Single by Martin Garrix

from the EP Gold Skies
- Released: 17 June 2013
- Recorded: 2013
- Genre: Big room house
- Length: 5:04 (original mix); 2:57 (radio edit);
- Label: Spinnin'
- Songwriter: Martijn Garritsen
- Producer: Martin Garrix

Martin Garrix singles chronology
| "Just Some Loops" (2013) | "Animals" (2013) | "Wizard" (2013) |

Alternative UK and US cover

Music video
- "Animals" on YouTube

= Animals (Martin Garrix song) =

2013 song by Martin Garrix

"Animals" is a big room house instrumental song by Dutch DJ and record producer Martin Garrix, released as a digital download on 17 June 2013 on iTunes. The song quickly became popular within the EDM culture, leading to Garrix becoming the youngest producer to ever have a song reach number one on the electronic music store Beatport. The track was a commercial success, reaching the top ten or topping on a number of electronic music charts and even some mainstream ones. It became number 1 on singles charts in the United Kingdom, French-speaking Switzerland and Belgium. In the United States it reached number 21 on the Billboard Hot 100 and number 1 on the Dance chart.

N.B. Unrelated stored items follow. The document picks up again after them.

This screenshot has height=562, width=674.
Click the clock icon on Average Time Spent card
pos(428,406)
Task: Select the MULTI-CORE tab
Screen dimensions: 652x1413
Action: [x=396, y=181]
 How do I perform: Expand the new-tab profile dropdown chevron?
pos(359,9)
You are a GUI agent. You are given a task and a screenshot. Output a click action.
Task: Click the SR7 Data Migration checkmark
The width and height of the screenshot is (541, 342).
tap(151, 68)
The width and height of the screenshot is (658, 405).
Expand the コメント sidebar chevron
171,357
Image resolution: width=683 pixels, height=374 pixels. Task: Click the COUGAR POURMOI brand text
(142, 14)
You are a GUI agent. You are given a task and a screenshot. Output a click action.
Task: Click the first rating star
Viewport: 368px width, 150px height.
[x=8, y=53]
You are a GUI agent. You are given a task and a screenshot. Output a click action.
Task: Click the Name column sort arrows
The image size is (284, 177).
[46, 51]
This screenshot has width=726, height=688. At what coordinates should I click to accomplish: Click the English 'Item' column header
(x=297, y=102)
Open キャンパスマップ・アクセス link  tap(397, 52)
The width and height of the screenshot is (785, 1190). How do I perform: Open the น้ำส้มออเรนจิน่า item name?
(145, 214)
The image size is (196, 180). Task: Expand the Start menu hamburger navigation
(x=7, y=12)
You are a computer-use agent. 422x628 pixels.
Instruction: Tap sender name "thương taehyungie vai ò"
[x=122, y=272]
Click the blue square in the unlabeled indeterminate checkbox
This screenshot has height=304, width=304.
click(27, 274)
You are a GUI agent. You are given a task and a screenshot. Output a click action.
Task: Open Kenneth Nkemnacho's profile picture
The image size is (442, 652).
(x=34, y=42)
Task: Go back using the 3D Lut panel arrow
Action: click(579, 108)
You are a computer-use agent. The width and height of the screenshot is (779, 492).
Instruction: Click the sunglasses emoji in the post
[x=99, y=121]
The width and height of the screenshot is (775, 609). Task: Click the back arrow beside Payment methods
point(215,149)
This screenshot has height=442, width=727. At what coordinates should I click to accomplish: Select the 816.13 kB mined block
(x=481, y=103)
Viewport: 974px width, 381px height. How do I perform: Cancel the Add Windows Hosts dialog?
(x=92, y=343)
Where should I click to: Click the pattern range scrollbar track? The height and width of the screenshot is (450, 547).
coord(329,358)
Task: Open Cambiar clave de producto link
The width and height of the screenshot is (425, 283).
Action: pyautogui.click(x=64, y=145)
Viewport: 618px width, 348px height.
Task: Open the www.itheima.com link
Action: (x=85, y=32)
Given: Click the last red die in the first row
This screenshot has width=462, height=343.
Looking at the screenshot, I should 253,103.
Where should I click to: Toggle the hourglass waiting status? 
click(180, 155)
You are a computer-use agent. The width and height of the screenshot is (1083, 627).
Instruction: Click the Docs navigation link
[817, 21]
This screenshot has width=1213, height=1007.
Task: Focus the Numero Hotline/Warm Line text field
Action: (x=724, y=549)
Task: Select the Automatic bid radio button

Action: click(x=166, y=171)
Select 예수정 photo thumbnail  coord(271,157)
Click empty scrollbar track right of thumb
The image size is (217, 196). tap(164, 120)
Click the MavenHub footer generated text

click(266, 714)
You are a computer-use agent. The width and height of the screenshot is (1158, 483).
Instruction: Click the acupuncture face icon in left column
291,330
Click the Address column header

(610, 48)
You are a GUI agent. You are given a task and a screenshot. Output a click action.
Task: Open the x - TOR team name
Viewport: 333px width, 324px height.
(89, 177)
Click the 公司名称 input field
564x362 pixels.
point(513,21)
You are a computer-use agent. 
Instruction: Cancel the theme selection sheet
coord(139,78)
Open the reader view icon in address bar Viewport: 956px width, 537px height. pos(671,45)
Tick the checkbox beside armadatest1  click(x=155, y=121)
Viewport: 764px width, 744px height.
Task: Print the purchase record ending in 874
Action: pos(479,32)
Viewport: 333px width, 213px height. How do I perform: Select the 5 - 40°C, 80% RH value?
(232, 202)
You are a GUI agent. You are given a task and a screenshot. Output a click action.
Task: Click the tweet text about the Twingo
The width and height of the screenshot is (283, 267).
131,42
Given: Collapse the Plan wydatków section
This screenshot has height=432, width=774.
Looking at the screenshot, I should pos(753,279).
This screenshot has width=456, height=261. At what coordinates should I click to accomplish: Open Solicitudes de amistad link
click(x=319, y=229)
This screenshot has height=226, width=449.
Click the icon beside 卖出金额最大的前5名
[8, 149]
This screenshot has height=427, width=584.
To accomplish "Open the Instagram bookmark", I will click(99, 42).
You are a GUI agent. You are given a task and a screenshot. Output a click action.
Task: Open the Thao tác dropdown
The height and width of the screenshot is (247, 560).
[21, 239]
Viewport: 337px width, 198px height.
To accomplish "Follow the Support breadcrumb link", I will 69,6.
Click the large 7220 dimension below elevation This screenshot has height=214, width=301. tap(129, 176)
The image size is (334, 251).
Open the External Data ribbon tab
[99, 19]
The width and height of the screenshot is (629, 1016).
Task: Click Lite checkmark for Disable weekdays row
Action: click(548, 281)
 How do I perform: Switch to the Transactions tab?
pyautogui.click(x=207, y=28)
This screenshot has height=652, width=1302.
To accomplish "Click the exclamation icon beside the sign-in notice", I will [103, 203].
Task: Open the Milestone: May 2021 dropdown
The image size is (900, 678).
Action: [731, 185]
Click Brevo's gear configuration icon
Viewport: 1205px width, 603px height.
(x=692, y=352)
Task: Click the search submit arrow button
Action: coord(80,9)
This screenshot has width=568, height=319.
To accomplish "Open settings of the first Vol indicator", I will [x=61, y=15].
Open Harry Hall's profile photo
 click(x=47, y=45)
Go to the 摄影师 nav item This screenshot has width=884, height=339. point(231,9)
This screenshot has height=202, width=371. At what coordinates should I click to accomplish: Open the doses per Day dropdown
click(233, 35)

==Composition and release==
Prior to release, the track gained buzz after being played anonymously with speculation increasing about the author after Dutch record label Spinnin' Records released a clip of the track online only titled "Animals (Teaser)". It started to reach even more speculation after a Vine video featuring Agnes from Despicable Me was posted. The track was, at various times, attributed to other acts like Hardwell, GTA, Sidney Samson and Bassjackers before the actual identity of the producer was revealed.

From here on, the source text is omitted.